Du côté de Sud Rail, on se contente pour l'heure de caisses de grève locales. "J'ai fait le point avec les copains et on est à 3 000 euros pour Paris sud-est", commente Fabien Villedieu, délégué syndical. Une somme bien modeste quand on la rapporte aux "cinq à six cents grévistes reconductibles" ou aux "trois à quatre cents adhérents SUD Rail" de la gare de Lyon. Les critères de redistribution n'ont pas encore été décidés mais, au printemps 2018, le succès rencontré au niveau national par une cagnotte en ligne intersyndicale avait permis à Sud Rail de verser des aides en dehors du simple cercle de ses adhérents : 50 euros par jour en-dessous d'une semaine de grève et 100 euros au-delà.

Chez Force ouvrière, le délai de carence est de trois jours et le fonds de solidarité ouvre droit à 12 euros par jour pour les grévistes. "Nous n'avons pas des moyens extraordinaires", précisait Yves Veyrier, secrétaire général de FO, interrogé par Les Echos. Du côté de la CGT, des appels à la solidarité sont régulièrement lancés.

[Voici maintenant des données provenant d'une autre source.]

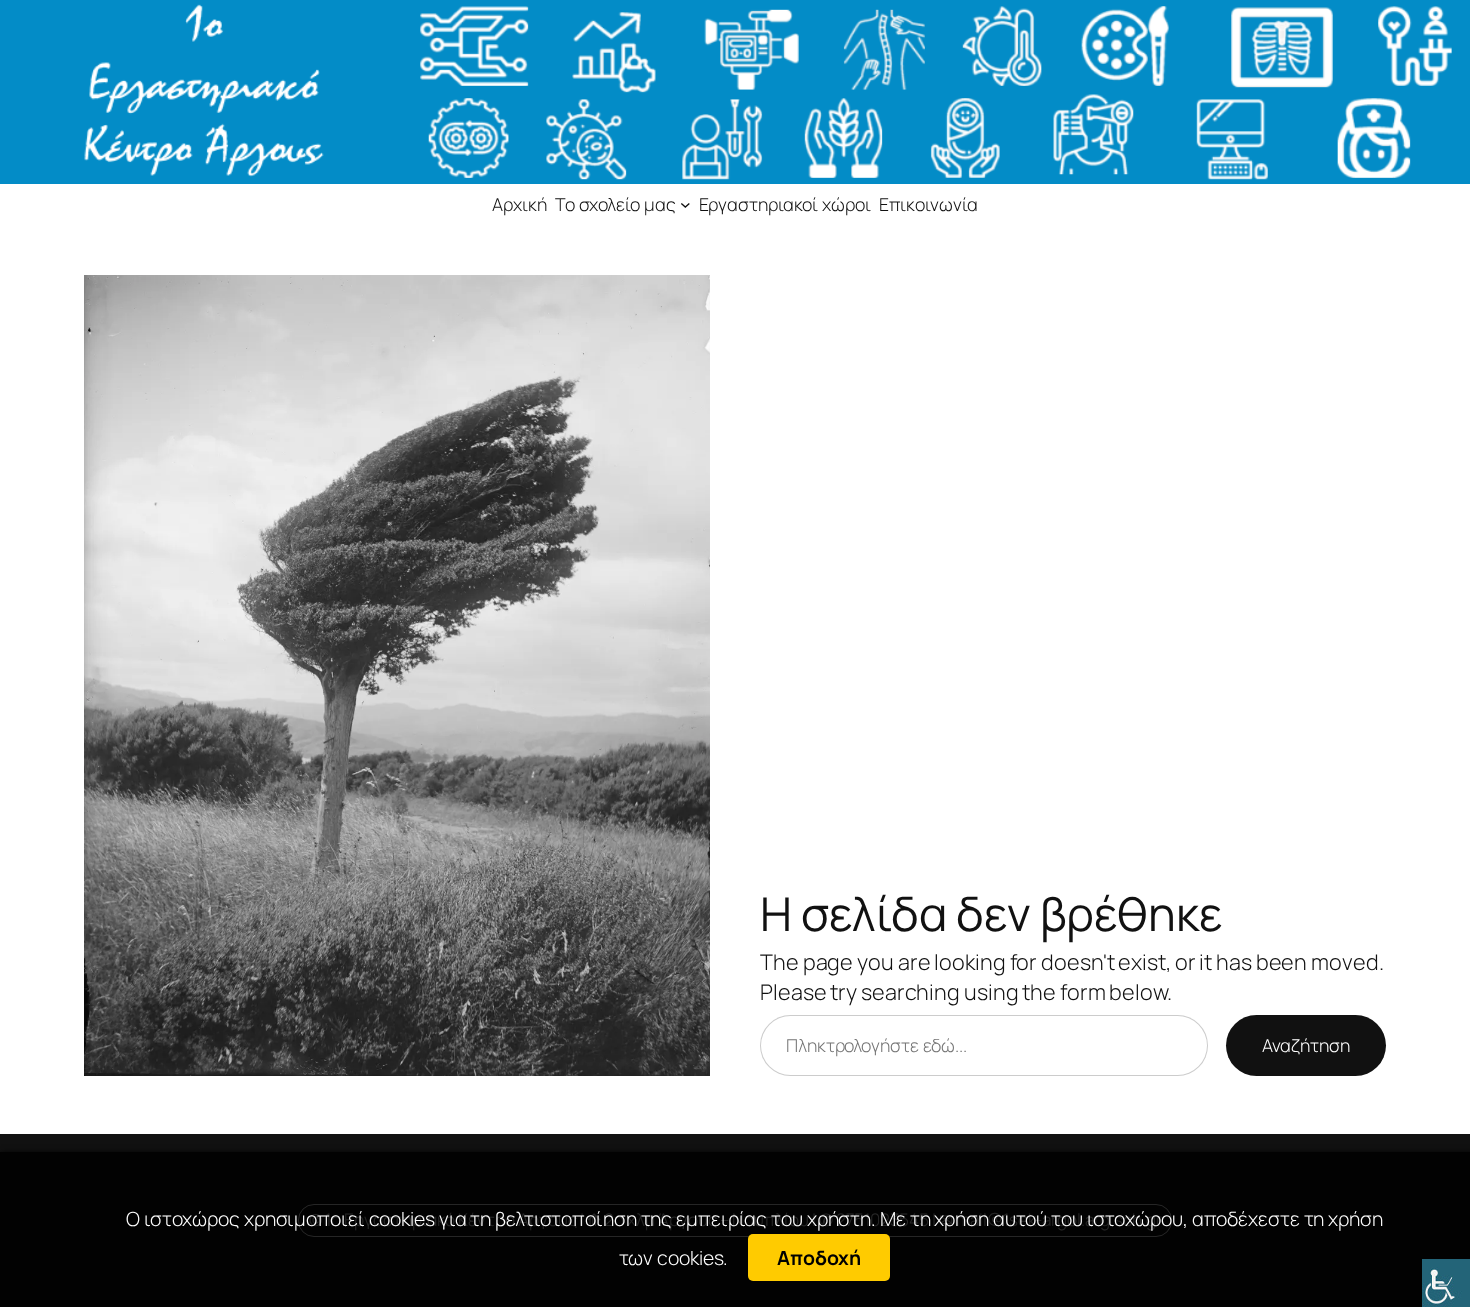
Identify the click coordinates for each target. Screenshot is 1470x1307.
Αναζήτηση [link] (1306, 1045)
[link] (1446, 1283)
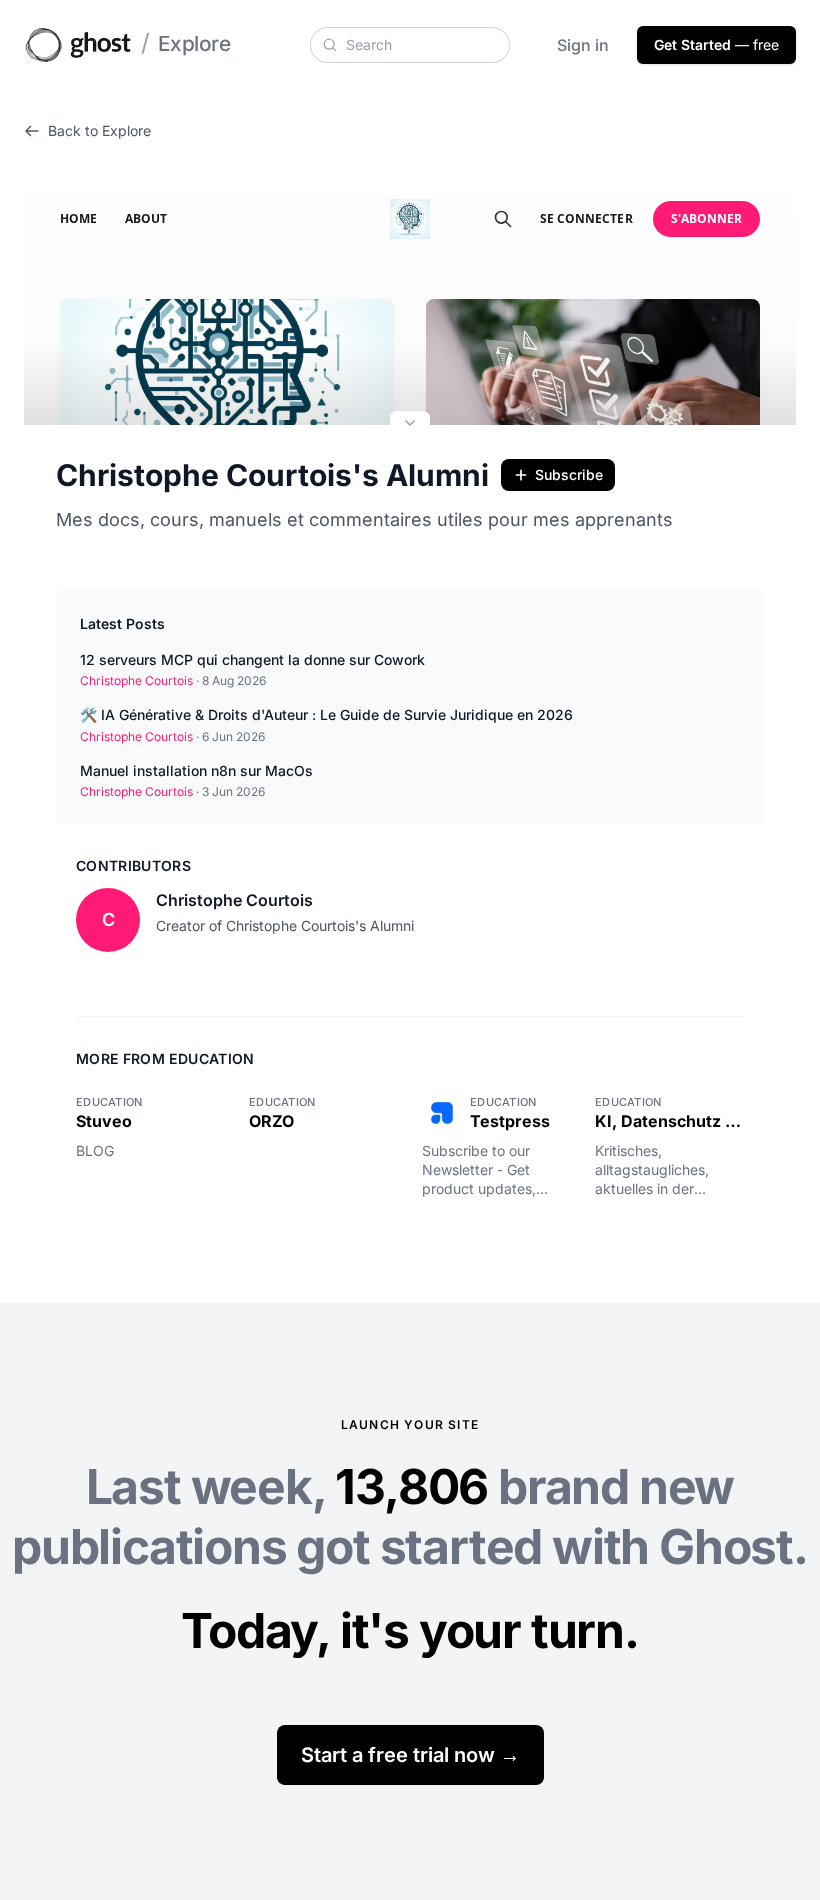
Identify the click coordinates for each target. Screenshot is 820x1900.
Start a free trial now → (410, 1755)
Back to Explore (99, 130)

En 2016, la CGT Info'Com a lancé une caisse cogérée avec la CGT et Sud, qui a permis de recueillir 960 000 euros en trois ans, dont 630 500 ont été reversés aux grévistes lors de différents mouvements.

Cette fois-ci, Laurent Brun, secrétaire général de la fédération CGT des cheminots, a toutefois accusé les organisateurs de "laisser croire" que leur collecte était réalisée au nom des cheminots CGT, "ce qui n'est pas le cas".

Une transparence annoncée

La CGT joue également la carte locale. La branche SNCF parisienne de Montparnasse, par exemple, dispose d'une sous-section de son compte courant dédiée à la caisse locale de grève. Celle-ci abrite encore quelques milliers d'euros de reliquat du printemps 2018 – environ 20% de la somme recueillie à l'époque. Une demi-douzaine de personnes (cégétistes, membres d'autres syndicats et non syndiqués) composent une commission ad hoc chargée de calculer et de répartir les sommes, après examen des fiches de paie ou du "relevé d'utilisation", qui recense les jours de travail pour chaque cheminot.

Les modalités de répartition seront discutées en assemblée générale, mais cette collecte locale devrait être ouverte à tous les grévistes, syndiqués ou non. "Une caisse de grève pourra peut-être compenser un tiers du salaire, mais pas l'intégralité", précise toutefois Maxime Durand, qui avait participé à la commission locale l'an passé. Ce dernier nuance également l'importance de l'aspect financier dans la mobilisation. "Contrairement à l'opinion souvent admise, ce n'est pas nécessairement l'argent qui fait craquer les grévistes."

Au printemps dernier, certains cheminots qui avaient fait vingt ou trente jours de grève n'avaient même pas déposé de dossier. A l'inverse, certains n'ont pas participé à la grève pour des raisons politiques et non par logique financière. Les convictions passent avant l'aspect financier.

Maxime Durand, conducteur syndiqué CGT

à franceinfo

Pour les syndicats, il n'y a donc pas d'urgence à reverser les montants des cagnottes à la fin du mois. "Nous préférons redistribuer la somme la plus importante possible de manière correcte, explique Maxime Durand. En fin de mouvement, la cagnotte n'est pas fermée immédiatement et on recueille le maximum de dossiers". Le montant total disponible, les indemnités journalières et le nombre de bénéficiaires seront affichés. "Il est important d'être transparent pour montrer au camp d'en face que nous savons nous organiser."